Stargate SG1 Arc 1 : Le Dieu Brisé.
Chapitre 4 : Le Porteur des Cendres. Deuxième partie.
1470 mots, Catégorie: G
Dernière mise à jour 15/03/2026 13:41
Message auteur :
- Les chapitres suivants mettront plus de temps à sortir, car je souhaite travailler au maximum pour rester fidèle à cette incroyable franchise.

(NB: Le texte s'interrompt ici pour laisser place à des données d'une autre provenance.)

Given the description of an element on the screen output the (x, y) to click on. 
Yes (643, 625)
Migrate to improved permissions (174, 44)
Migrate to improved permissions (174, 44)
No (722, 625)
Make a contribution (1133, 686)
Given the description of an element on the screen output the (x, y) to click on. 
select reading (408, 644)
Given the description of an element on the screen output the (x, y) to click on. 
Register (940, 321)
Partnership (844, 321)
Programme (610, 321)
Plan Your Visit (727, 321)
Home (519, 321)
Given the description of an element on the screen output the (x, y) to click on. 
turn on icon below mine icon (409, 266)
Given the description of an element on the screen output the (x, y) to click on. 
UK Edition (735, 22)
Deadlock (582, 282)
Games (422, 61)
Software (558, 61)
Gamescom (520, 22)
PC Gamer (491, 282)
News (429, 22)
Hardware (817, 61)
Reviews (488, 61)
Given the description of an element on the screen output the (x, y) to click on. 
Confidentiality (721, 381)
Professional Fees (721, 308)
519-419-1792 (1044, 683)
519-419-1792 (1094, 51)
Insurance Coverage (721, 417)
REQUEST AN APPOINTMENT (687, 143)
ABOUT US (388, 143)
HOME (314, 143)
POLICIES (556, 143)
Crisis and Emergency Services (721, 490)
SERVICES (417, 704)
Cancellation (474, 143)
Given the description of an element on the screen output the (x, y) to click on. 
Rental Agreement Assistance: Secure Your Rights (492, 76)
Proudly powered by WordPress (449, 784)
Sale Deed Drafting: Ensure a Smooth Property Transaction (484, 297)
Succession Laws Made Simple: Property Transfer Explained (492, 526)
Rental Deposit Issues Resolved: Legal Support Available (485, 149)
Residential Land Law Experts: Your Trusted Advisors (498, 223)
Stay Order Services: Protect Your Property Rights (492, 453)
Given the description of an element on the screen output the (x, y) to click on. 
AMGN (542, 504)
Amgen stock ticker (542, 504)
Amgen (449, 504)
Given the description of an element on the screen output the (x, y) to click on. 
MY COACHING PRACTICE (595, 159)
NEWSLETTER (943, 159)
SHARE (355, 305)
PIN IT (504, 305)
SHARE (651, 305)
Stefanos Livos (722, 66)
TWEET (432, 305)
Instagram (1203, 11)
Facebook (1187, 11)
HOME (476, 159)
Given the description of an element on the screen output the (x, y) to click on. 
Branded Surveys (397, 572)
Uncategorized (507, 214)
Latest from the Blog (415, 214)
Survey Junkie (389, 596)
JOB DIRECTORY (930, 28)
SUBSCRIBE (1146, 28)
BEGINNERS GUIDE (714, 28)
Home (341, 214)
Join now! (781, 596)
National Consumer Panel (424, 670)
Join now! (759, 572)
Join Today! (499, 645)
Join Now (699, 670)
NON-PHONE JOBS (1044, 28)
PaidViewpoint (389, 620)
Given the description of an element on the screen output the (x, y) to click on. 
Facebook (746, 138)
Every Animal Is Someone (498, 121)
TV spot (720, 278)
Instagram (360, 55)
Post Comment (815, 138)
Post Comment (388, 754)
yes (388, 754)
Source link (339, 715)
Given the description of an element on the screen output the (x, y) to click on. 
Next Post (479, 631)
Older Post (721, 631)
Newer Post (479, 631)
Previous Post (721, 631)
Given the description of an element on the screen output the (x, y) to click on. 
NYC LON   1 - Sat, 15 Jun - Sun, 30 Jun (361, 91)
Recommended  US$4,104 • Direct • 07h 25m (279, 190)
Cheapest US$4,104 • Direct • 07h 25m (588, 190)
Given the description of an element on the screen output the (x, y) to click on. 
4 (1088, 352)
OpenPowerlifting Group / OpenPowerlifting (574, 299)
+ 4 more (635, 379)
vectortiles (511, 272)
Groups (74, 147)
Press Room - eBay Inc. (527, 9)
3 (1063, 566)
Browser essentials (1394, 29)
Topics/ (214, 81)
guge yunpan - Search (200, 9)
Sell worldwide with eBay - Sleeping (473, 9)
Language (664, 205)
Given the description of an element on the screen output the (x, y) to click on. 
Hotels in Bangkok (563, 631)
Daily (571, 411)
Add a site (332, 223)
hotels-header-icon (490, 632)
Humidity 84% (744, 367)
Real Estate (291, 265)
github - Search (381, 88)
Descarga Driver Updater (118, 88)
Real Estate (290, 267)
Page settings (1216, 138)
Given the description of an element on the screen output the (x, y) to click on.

- Utilisation d’un dictionnaire Français/Goa’uld créé par des fans afin de composer certaines phrases prononcées par Obion ou d’autres personnages.
- Pour mon Grand Maître Goa’uld Exodia, je me suis inspiré d’Exodia le Maudit du manga Yu-Gi-Oh! .
Bonne lecteure à vous. Leakee/Skymailleur.
Stargate SG1 Arc 1 : Le Dieu Brisé.
Chapitre 3 : Le Porteur des Cendres. Deuxième partie.
La planète PX3-921. Temple Goa’uld.
Le silence qui suivit les paroles de Teal’c semblait peser sur le temple entier.
Colonel O’Neill observait toujours les rainures circulaires gravées dans le sol lorsque plusieurs bruits de pas lourds résonnèrent soudain dans les couloirs du temple.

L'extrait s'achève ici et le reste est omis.